### Your assignment:
Once you find the line with "You are a GUI", transcribe it and all the lines that follow to the end of the data, exactly as written; skip any pictures.

### Material supplied:
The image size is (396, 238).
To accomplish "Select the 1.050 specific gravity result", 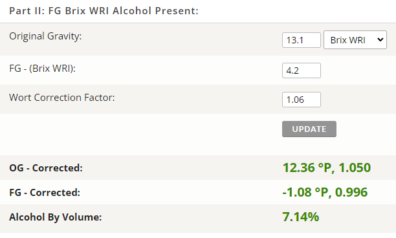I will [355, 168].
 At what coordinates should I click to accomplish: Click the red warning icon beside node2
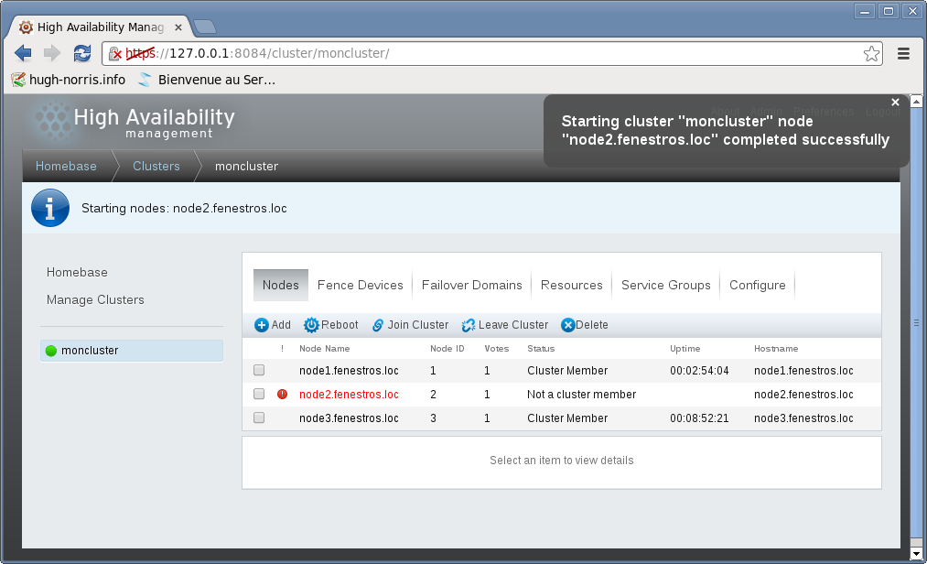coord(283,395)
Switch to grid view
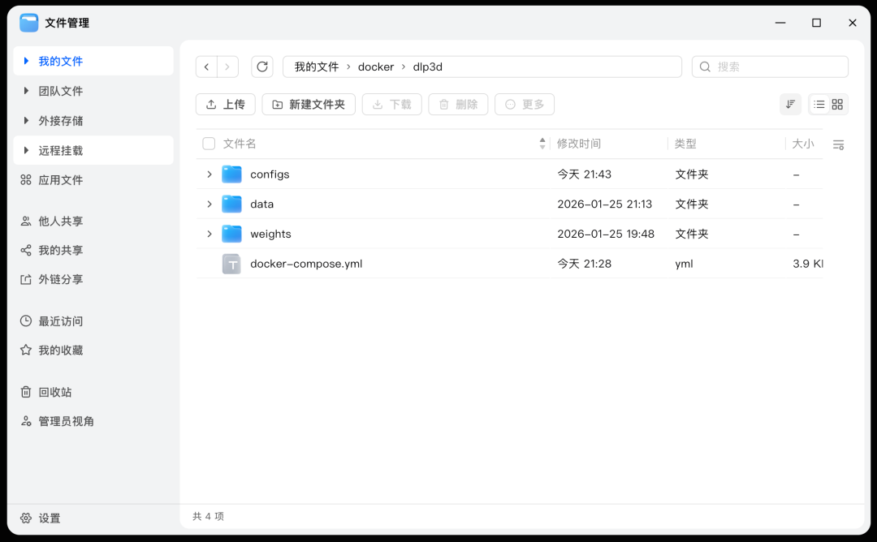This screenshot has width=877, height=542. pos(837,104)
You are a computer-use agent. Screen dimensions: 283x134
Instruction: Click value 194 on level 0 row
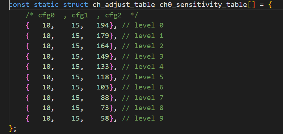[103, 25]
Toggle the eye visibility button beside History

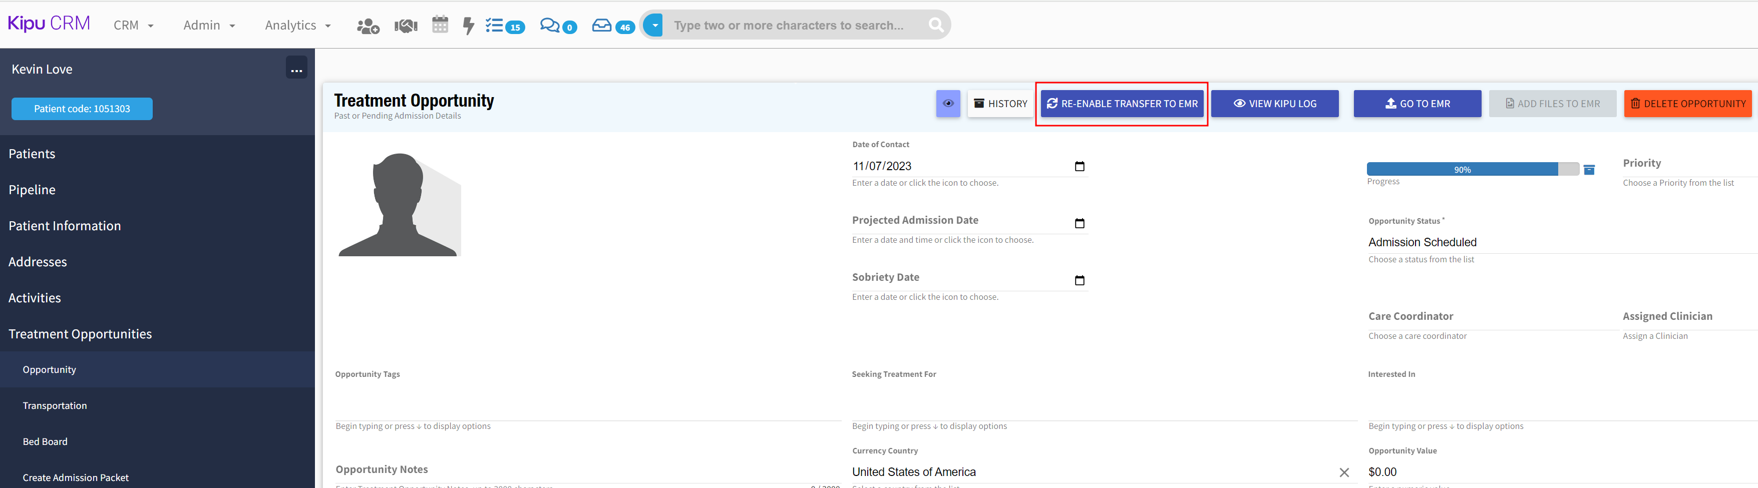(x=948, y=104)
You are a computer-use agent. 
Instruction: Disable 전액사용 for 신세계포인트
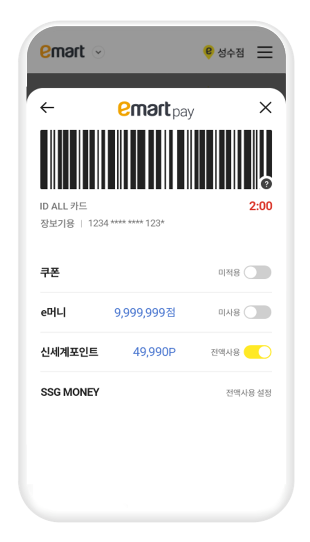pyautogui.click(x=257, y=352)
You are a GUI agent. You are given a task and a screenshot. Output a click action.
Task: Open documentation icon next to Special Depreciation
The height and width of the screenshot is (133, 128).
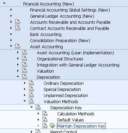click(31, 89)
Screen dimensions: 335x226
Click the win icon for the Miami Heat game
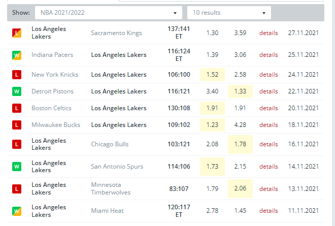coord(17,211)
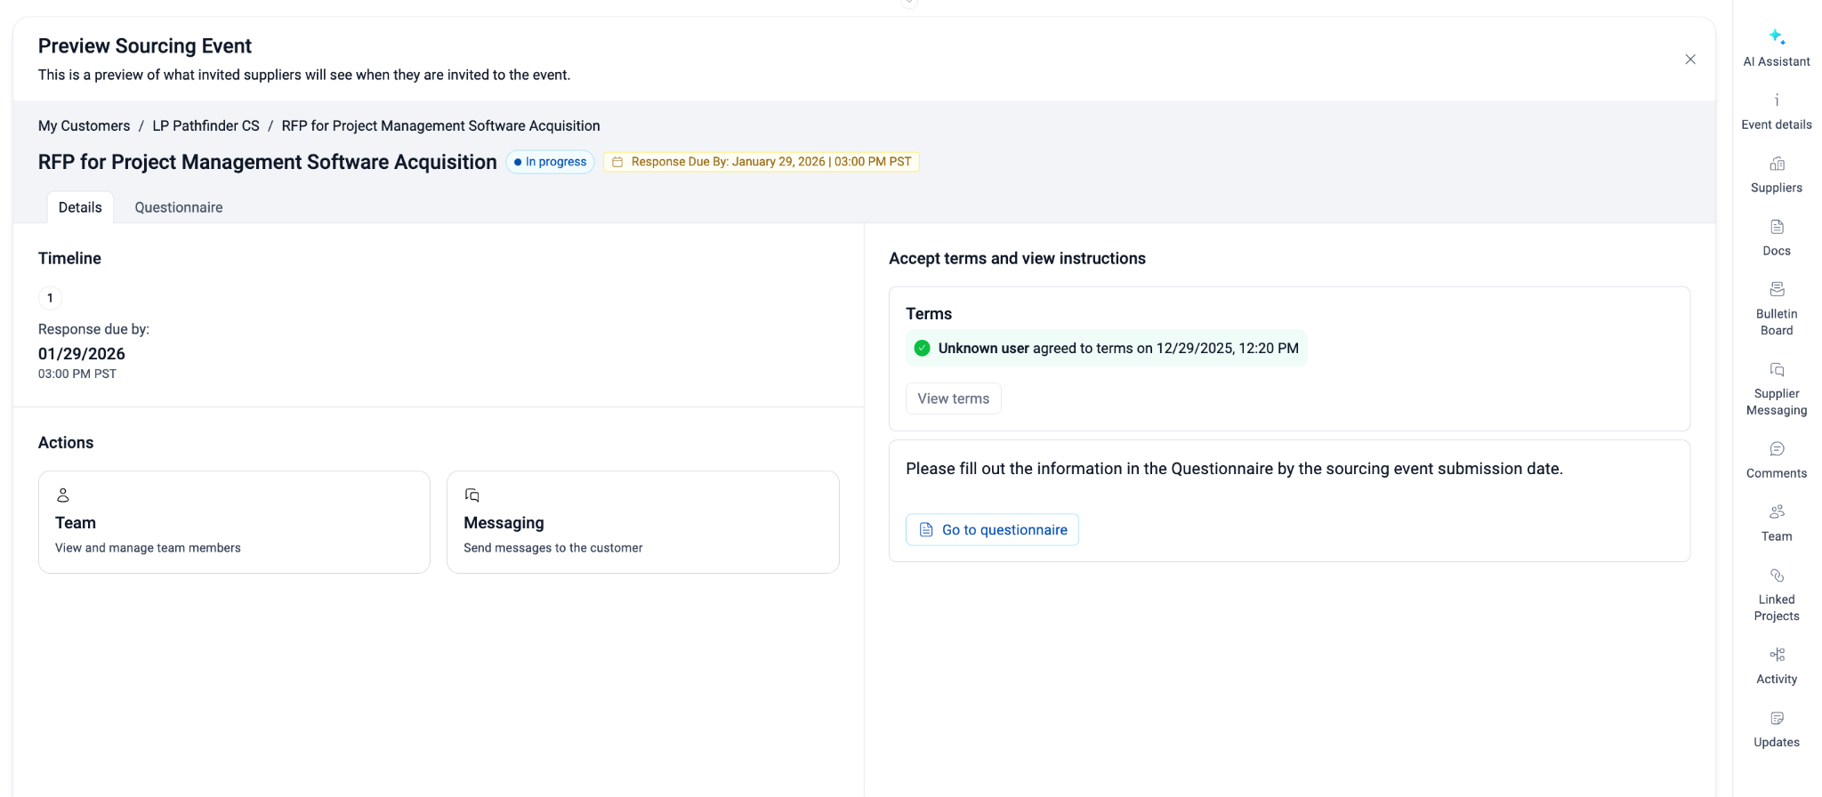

### Written answer:
You are a GUI agent. You are given a task and a screenshot. Output a click action.
Task: Open documentation icon next to Special Depreciation
The height and width of the screenshot is (133, 128).
click(31, 89)
Screen dimensions: 335x226
Click the win icon for the Miami Heat game
coord(17,211)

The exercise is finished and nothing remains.